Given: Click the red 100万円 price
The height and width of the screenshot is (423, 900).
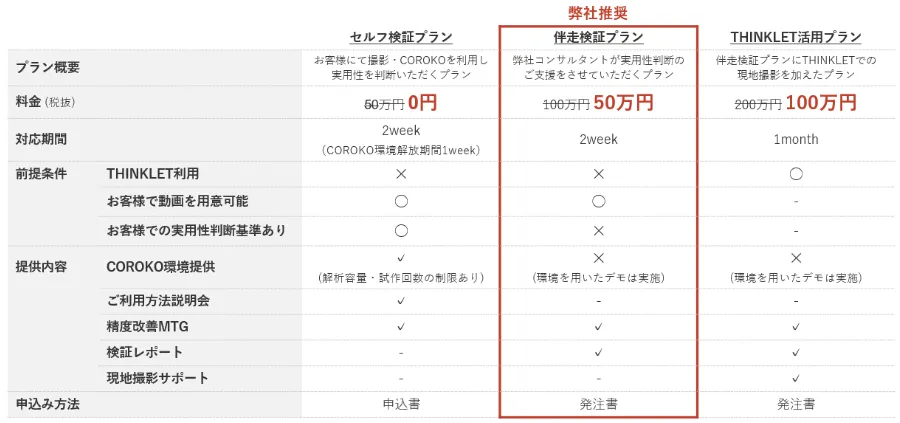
...
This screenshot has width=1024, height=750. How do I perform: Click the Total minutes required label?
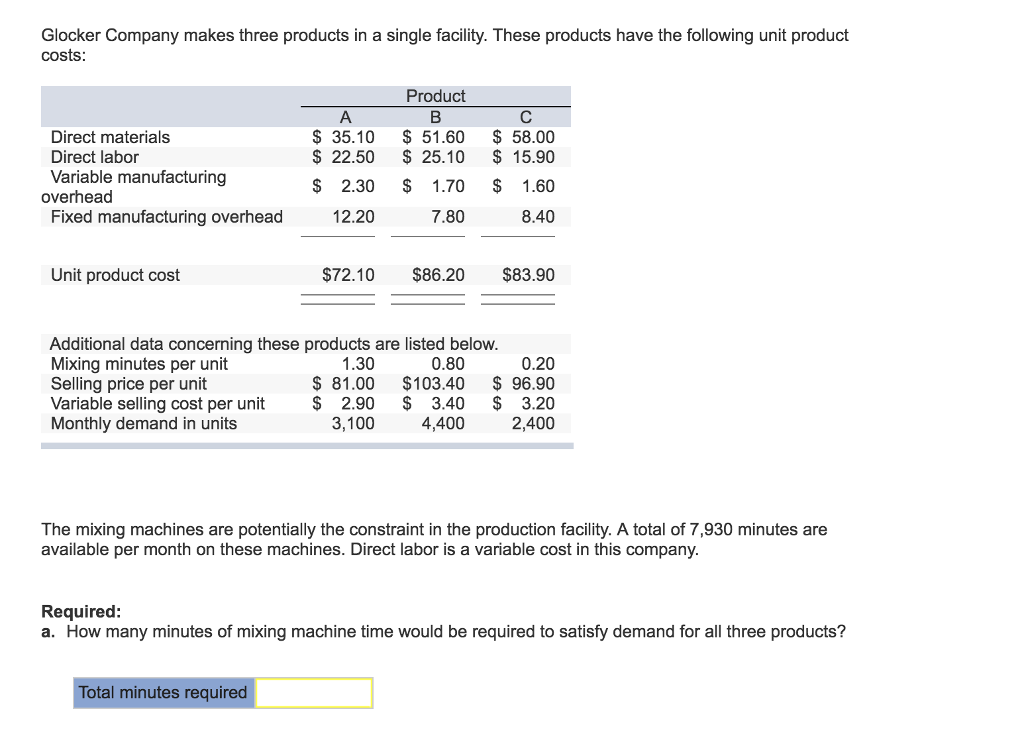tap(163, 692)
==
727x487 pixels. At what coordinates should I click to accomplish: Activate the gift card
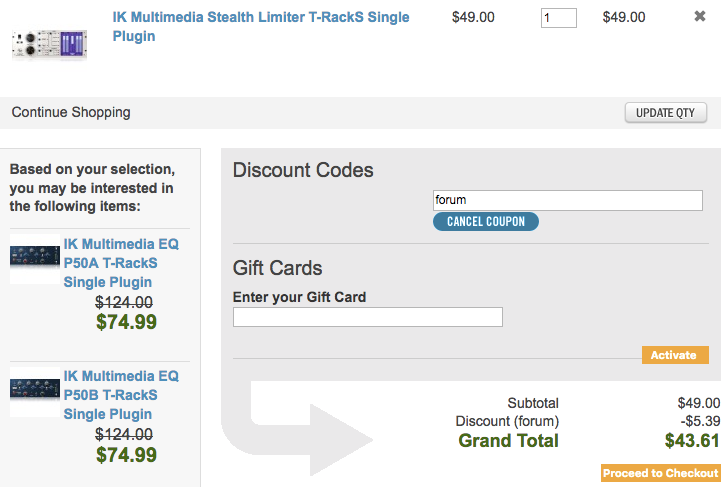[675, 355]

Task instructions: In the listing above, find the line with "Given: Click the red 100万円 price" and the line with "The height and", then print exactly those two lines and every line between them, and nothing more.

Exercise solution:
Given: Click the red 100万円 price
The height and width of the screenshot is (423, 900).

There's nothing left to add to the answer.